In anthropology such situation is indicated as ‘legal pluralism’, which means that people might have various jurisdictions in their head.

To cope with various land tenure regimes in land administration system design, the pioneering work of Christiaan Lemmen and Peter van Oosterom on the ‘Land Administration Domain Model’ should be mentioned, because the model they developed aims at accommodating all kinds of land rights in a standardised and therefore manageable way. This is luckily recognised by the big players in the land administration world, because the domain model is currently adopted by UN/Habitat, while World Bank, FAO en the US based MCC are on track in adopting the model. The Model is on its way to become a ISO international standard.

State and Nations in Conflict

When it comes to the third case, the fragile and post conflict States, we still are not sure how to tackle the property rights issue. These –about 40- States cannot yet exercise the core functions of governance, as there are the monopoly of violence, revenue generating, enforcing the rule of law, and the delivery of basic services. They lack weak institutions and a fundamental lack of capacity. In many peace agreements and interim government policy plans however, the establishment of property rights and appropriate registration got priority, such as UNMIK policy plan in Kosovo in 2002, the 1996 Treaty for Peace in Guatemala, the 1991 Peace Treaty in Cambodia, the 2002 National Development Framework of the -then- intern government of Afghanistan, the 1992 peace accord for El Salvador and the Arusha Peace Treaty in Rwanda in 1993.

But how to do? From theory we know that the desirable sequence is first to create constitutive capacity, which can be followed by the development of public administration leading to the rule of law and security. The UN Habitat promotes in the Handbook for Post Conflict Land Administration and Peace Building (2007) that land records as exist prior to a conflict should be protected as much as possible, to have at least some historical material when it would come to rebuilding a cadastre, and not -as happened in Kosovo- where the Serbs took all land registers and cadastral maps from Pristine to Belgrade, where they still are today, leaving a country without an opportunity to reconstruct land rights based on historical evidence.
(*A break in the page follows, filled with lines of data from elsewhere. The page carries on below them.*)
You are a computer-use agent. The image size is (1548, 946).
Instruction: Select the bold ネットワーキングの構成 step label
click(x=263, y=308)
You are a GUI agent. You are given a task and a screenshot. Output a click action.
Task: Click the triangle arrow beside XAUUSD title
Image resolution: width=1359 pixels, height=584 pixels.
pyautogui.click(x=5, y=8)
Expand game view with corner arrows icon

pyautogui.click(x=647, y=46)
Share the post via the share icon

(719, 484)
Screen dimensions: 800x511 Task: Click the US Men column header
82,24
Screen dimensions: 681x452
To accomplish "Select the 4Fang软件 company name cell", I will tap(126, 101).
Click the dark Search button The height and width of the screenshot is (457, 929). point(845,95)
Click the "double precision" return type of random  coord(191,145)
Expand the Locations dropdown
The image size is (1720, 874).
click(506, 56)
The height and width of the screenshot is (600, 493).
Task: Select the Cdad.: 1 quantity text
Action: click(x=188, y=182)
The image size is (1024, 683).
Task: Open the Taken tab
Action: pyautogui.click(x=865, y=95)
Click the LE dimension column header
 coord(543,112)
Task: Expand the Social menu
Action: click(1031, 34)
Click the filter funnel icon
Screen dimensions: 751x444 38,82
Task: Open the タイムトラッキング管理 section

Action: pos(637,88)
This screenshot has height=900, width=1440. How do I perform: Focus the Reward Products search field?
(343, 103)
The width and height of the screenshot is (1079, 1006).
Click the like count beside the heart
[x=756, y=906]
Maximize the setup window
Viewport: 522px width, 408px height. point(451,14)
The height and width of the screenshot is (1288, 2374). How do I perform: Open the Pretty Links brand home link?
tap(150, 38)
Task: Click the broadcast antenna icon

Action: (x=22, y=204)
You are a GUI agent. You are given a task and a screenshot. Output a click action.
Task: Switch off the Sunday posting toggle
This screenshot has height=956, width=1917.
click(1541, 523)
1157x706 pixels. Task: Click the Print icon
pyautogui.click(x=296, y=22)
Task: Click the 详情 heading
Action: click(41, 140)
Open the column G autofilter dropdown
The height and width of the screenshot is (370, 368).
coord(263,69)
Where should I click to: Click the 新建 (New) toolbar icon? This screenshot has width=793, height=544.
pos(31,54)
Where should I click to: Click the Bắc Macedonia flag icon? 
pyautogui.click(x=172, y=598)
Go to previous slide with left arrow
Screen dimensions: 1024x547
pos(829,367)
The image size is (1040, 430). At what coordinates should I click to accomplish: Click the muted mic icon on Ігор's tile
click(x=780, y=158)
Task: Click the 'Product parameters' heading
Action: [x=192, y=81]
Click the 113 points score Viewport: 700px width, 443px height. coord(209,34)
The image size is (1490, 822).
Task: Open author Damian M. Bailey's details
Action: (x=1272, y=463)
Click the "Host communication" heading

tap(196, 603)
Their plea is that military intervention forces immediately should protect cadastre offices in order to avoid any deletion or theft.

One thing is very clear: when the land registrar writes a name of an owner in the land book, and the land surveyor draws a line on a cadastral map indicating a boundary, and both are not accepted as fair by the population, the country might enter into a second conflict, which for example is said to be a risk for Guatemala.

Epilogue

The paper shows that the work of land surveyors and land registrars can be seen in a context of state and nation building. A cadastre is an institution that contributes to the government edifice, in which governance can take place. Whether this ‘governance’ can meet the international supported norms of what ‘good governance’ is, also depends on whether land professionals can associate with wider concepts. When they understand the concepts of State and Nation they can design land administration systems that meet the token of time.